China officially abandons its pursuit of “growth at all costs”

Shutterstock

How did China grow its GPD by 10 percent every year for more than three decades, from a virtual standing start, rising to become the world’s second-largest economy?

Through a simple, horrendous policy: growth at all costs.

In other words, forget about public health, screw happiness, trample justice, and fuck the environment. Just go out there and make as much damned money as you can.

But as the country begins grasping the environmental and social carnage that unchecked growth has inflicted, its leaders are realizing that “growth at all costs” is no way to live.

“A subtle shift in China is under way,” Scotiabank commodity market analyst Patricia Mohr said during a recent mining conference. “They are no longer determined to have economic growth at any cost; they want economic growth which meets their objectives.”

China’s development strategy for 2011 to 2015 notes goals in such non-economic realms as the environment, energy efficiency, and education. And the strategy, technically called the country’s 12th five-year plan, lowers economic growth aspirations to 7 percent per year. “China’s leaders are now prioritising strategies and measures to ensure long-term prosperity for the entire nation,” noted KPMG [PDF] in its analysis of the plan after it was published in 2010.

And now that subtle shift in strategy has led to a new formal policy — one that abandons the notion of growth at all costs.

Details of the policy change were outlined in economic and social reforms published last week by the ruling Communist Party. (The same document also announced an easing of the country’s one-child policy — and further reforms might be on their way, potentially allowing all families to have two children.) From Reuters:

[T]he ruling Communist Party said it would put more emphasis on environmental protection when assessing officials, and would also hold local authorities directly responsible for pollution. …

With public anger mounting over a series of scandals involving hazardous smog, contaminated soil and toxic water supplies, China has identified the environment as one of the biggest potential sources of instability. …

The new policy document said China would “correct the bias towards assessing (officials) on the speed of economic growth and increase the weight placed on other indicators such as resource use, environmental damage, ecological benefits, industrial overcapacity, scientific innovation, work safety and newly-added debt.”

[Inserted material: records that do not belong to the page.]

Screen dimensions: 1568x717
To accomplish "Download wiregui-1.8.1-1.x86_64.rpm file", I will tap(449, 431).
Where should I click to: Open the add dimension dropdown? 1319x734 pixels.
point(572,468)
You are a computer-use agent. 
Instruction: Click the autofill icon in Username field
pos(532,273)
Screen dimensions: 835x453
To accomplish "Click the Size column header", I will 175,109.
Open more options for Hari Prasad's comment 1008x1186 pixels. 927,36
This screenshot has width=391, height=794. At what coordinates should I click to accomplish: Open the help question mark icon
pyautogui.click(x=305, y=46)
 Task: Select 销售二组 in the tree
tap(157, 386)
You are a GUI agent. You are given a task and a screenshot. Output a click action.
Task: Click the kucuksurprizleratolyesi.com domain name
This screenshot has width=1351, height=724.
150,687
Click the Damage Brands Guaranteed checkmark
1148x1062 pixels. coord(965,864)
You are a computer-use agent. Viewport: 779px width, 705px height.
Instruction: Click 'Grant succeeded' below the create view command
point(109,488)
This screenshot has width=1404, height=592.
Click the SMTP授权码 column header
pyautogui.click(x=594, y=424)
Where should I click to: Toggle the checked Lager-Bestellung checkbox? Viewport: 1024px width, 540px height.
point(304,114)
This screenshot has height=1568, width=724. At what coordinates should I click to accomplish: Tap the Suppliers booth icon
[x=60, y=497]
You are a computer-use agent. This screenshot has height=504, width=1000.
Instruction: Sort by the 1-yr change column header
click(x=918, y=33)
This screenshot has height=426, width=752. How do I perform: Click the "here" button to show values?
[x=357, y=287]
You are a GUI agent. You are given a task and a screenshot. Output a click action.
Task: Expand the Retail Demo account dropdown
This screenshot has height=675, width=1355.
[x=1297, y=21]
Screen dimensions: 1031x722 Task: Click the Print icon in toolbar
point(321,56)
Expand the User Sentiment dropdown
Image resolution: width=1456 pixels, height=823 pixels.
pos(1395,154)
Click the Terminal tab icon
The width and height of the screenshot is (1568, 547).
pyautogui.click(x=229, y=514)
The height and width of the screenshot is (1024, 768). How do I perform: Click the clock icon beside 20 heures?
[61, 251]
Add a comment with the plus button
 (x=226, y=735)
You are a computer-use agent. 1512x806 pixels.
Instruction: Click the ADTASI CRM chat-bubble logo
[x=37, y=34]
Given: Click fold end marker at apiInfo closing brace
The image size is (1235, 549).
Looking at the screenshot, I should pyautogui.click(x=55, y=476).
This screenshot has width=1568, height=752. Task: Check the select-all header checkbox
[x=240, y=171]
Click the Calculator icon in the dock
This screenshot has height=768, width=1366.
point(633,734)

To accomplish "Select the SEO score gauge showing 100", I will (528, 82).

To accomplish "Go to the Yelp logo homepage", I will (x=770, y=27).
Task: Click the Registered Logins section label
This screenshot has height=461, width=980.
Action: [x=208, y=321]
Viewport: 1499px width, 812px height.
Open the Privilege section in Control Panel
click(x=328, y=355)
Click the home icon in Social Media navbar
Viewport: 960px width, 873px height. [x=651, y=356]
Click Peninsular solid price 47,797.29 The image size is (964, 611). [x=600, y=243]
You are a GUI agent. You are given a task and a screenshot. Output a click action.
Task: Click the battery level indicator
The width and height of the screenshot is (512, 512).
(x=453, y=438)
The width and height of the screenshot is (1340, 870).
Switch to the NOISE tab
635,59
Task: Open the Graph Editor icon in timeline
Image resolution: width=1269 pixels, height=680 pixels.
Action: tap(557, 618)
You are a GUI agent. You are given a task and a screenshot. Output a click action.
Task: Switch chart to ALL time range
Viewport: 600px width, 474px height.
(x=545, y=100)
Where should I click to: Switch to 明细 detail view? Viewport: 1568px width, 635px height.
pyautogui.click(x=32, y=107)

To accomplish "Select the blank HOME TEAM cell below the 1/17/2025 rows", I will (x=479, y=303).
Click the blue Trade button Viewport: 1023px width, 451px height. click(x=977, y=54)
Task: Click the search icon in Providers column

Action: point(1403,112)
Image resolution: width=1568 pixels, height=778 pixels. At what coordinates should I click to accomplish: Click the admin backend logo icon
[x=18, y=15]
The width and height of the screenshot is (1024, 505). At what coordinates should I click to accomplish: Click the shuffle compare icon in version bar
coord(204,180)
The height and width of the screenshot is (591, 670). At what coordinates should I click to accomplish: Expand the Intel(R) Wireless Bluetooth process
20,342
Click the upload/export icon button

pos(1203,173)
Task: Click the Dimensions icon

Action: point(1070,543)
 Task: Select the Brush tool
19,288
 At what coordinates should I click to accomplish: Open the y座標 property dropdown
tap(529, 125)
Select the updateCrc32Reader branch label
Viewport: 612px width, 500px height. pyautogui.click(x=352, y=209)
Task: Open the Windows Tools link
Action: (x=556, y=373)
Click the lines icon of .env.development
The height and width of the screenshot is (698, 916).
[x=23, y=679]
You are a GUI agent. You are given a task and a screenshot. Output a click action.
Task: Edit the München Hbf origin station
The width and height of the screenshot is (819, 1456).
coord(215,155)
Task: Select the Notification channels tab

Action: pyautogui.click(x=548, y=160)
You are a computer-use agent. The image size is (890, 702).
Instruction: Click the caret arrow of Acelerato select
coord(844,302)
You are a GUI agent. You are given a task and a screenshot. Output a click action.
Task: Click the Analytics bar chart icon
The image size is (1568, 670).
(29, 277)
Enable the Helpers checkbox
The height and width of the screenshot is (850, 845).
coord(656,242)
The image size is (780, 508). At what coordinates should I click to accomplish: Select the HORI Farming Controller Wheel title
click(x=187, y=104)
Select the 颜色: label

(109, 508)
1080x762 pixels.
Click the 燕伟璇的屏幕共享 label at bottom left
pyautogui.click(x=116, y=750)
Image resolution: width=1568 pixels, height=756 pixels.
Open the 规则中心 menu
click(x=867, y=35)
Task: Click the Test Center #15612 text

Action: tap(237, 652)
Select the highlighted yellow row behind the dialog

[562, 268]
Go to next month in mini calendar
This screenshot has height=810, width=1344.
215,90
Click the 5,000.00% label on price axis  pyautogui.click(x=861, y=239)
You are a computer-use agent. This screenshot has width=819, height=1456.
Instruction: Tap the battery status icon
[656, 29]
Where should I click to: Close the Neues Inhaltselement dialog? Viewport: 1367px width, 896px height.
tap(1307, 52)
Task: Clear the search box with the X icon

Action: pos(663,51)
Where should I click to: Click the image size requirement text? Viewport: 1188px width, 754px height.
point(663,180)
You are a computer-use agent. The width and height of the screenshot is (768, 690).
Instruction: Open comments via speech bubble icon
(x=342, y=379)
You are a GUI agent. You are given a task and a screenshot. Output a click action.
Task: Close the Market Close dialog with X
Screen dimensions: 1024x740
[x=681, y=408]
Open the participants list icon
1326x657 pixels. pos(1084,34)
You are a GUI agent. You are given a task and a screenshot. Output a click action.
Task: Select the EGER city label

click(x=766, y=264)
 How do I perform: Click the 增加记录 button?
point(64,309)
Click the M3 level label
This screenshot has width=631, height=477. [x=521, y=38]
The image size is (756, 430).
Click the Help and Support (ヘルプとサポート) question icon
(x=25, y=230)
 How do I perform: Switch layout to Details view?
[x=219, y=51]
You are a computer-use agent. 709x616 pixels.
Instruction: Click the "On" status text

China already assesses local officials on the way they handle the environment, but with the economy still considered the priority, local authorities stress their green credentials by building ostentatious national parks, wetlands or reforestation projects rather than address the cause of pollution and risk revenues and jobs.

The dumping of “growth at all costs” is a positive development for people living in China, where brown skies and swine-laden rivers are testament to environmental quality in free fall. It’s also a positive development for the rest of us, because China’s greenhouse gas emissions have been rising along with its economic output, spiking at a time when American and European emissions are in slight decline.

Netherlands Environment Assessment Agency / European Commission’s Joint Research CentreClick to embiggen.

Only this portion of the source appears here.